Chief Minister Andrew Barr said smaller government agencies, including ACT Policing, Housing ACT and the ACT Integrity Commission, would be excluded from the spending cuts.
It would mean about $1 million would be cut from the annual budget of most agencies, while larger agencies make cost savings of between $2 and $3 million.
"In large part they're focused on government advertising, travel, supplies and services and use of consultants," Mr Barr said.
![Chief Minister Andrew Barr, who handed down the ACT budget on Tuesday afternoon. Picture by Elesa Kurtz Chief Minister Andrew Barr, who handed down the ACT budget on Tuesday afternoon. Picture by Elesa Kurtz](/images/transform/v1/crop/frm/35sFyBanpD896MKnAH5FRtj/cc0e6ac6-6c78-459d-9047-b528d219c476.jpg/r0_440_8256_5100_w1200_h678_fmax.jpg)
Changes for business
To make up for revenue shortfalls, multinational companies operating in the ACT will face higher taxes. The government has brought forward the proposed payroll tax changes by one year and the government expects it will collect $79.2 million over four years.
Large companies with an Australia-wide wages bill above $50 million will pay a 0.25 percentage point surcharge on their ACT payroll tax liability, while companies with a total wages bill above $100 million will pay a 0.5 percentage point surcharge.
Mr Barr said he expected the surcharge would hit about 700 businesses in the territory.
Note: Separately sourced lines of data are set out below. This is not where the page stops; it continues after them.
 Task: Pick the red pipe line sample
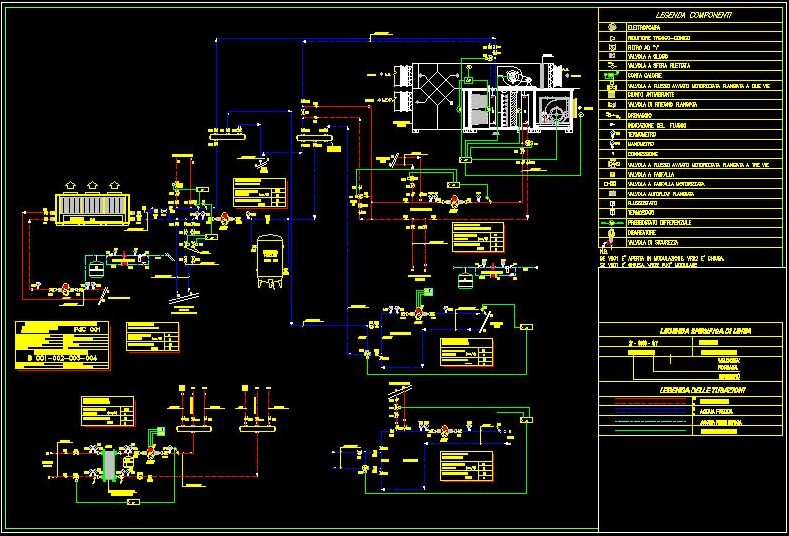point(648,400)
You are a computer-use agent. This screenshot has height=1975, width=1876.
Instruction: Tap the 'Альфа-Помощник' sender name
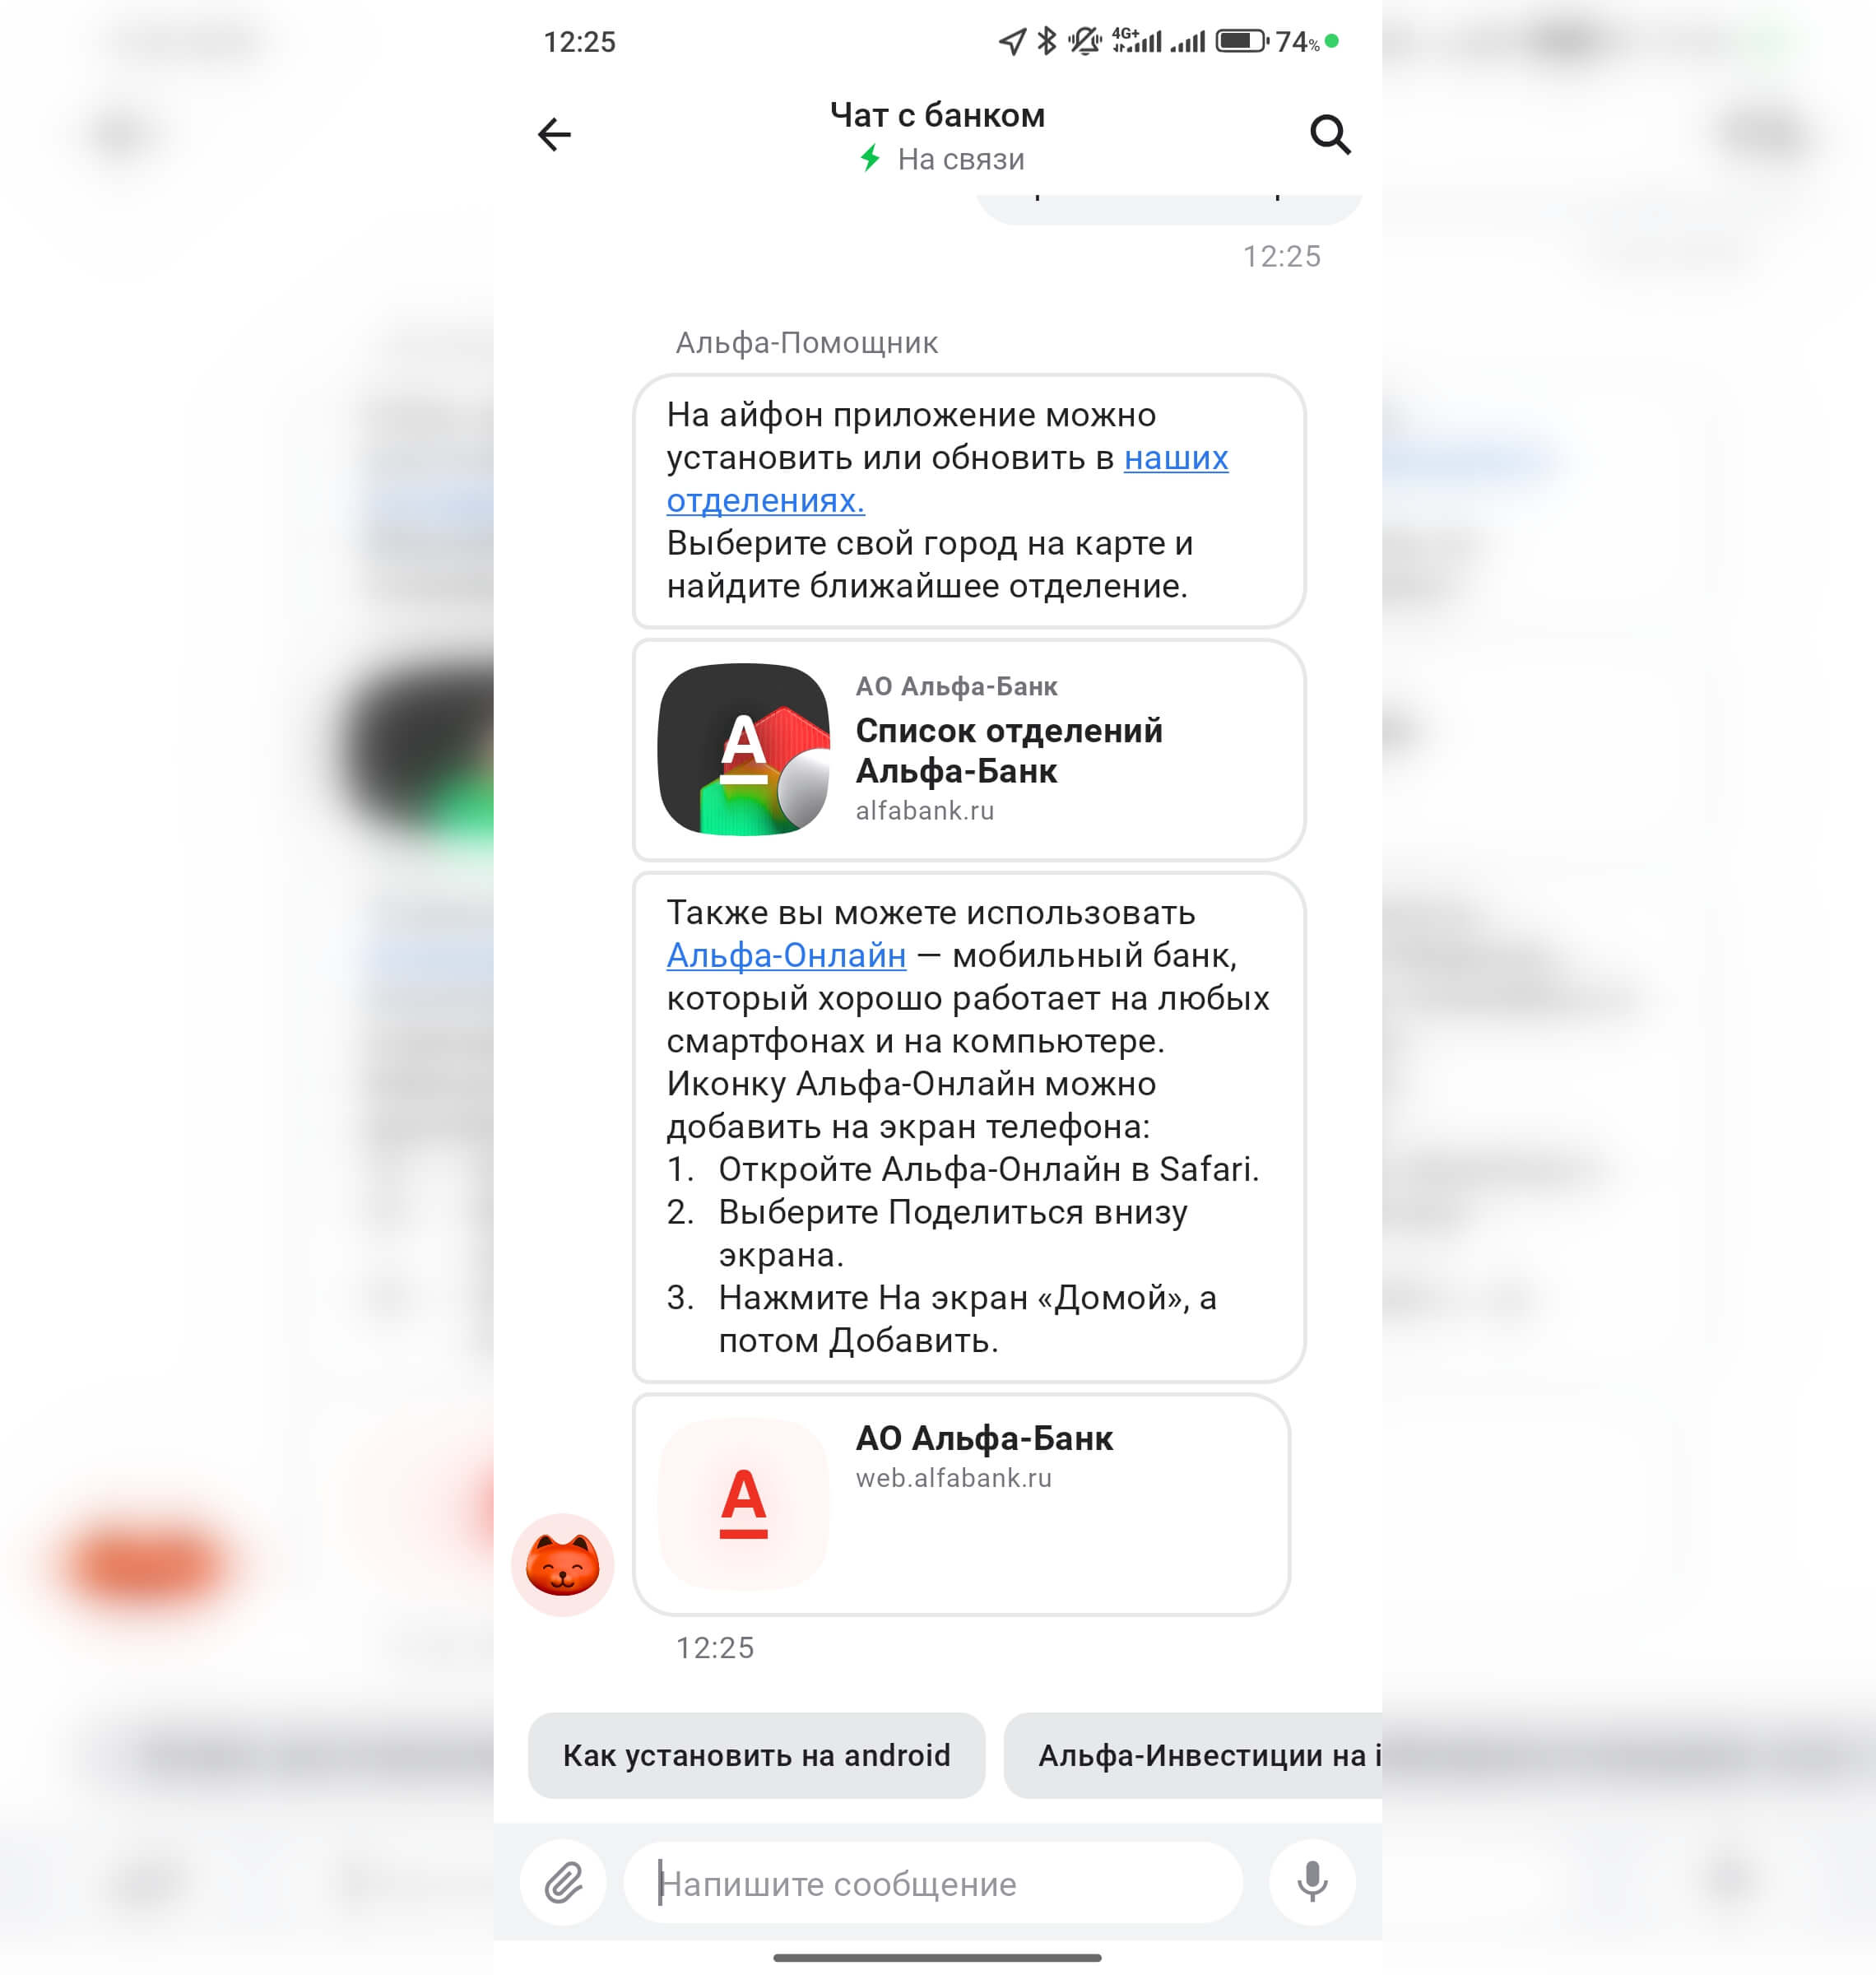pos(807,343)
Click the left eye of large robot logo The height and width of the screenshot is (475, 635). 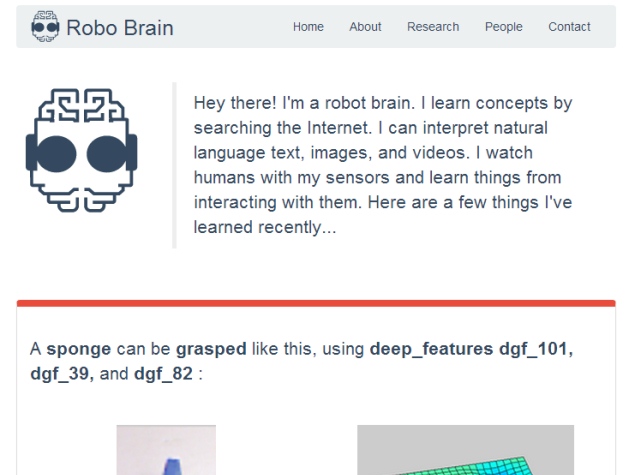point(56,154)
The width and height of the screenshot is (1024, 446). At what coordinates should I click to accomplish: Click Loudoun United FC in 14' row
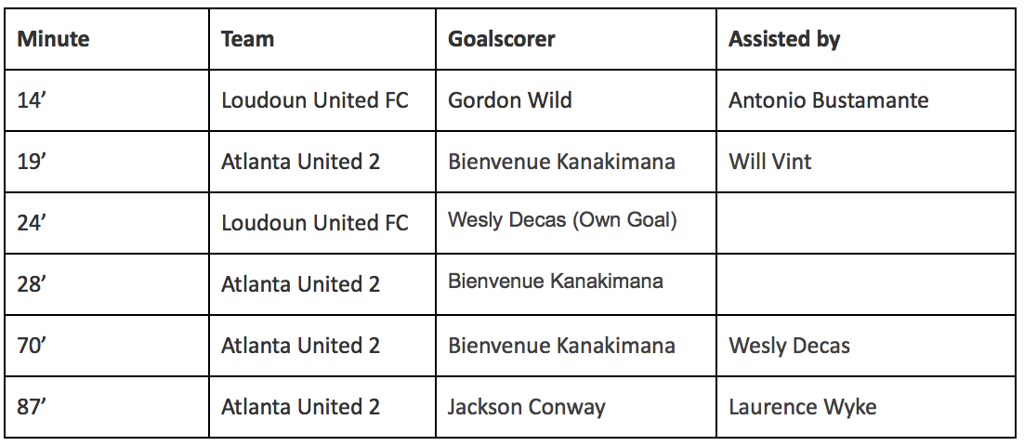point(315,100)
He said the government was introducing the measure to make up for the shortfall in payroll taxes from the federal government's crackdown on consultants.
"I don't meet many Canberrans who think large multinationals and the big banks and supermarkets are paying too much tax at the moment," he said.
"I think it's fair and reasonable they make an additional contribution given the scale of profits that they have made."
A new tax on short-term rentals is expected to collect about $12 million in its first three years of operation.
Owners who let their properties using short-term rental applications, such as Airbnb, will need to pay 5 per cent of their revenue from July 1, 2025.
How the ACT economy is looking
The ACT is pinning its hopes for continued economic growth on higher consumer spending once federal income tax cuts flow through the economy from July 1, and real growth in wages.
The ACT's gross state product, a measure of total economic performance, is forecast to grow by 2.75 per cent in 2024-25, higher than the 2 per cent growth forecast for Australian gross domestic product.
Economic growth is forecast to reach 3.25 per cent in 2025-26 and remain higher than expected national growth across the forward estimates.
"An easing but still strong labour market, public demand, wages growth and population inflows are expected to continue to underpin economic activity in the ACT," budget papers said.
Treasury has assumed interest rates will remain at current levels this year before falling in 2025, which will further help the territory's economy.
High interest rates are dampening activity in the housing market, with building approvals down and lower turnover of homes.
But ACT Treasury officials believe the housing market has stabilised and demand for dwellings would stay the same, helped by stamp duty exemptions targeted at first-home buyers.
"While wages are expected to grow in real terms, mortgage paying households are responding to higher interest rates and cost of living pressures. The impact is largely being felt through discretionary spending, which almost all consumers have reduced substantially," budget papers said.
The budget papers said gross state product would gradually return to long-term trends over the next three years as household spending recovers.
"Growth is expected to be broad based, with growth in both public demand and private investment. Dwelling investment is expected to pick up and strengthen from 2025-26 as interest rates decrease and higher population and real wages push up demand," budget papers said.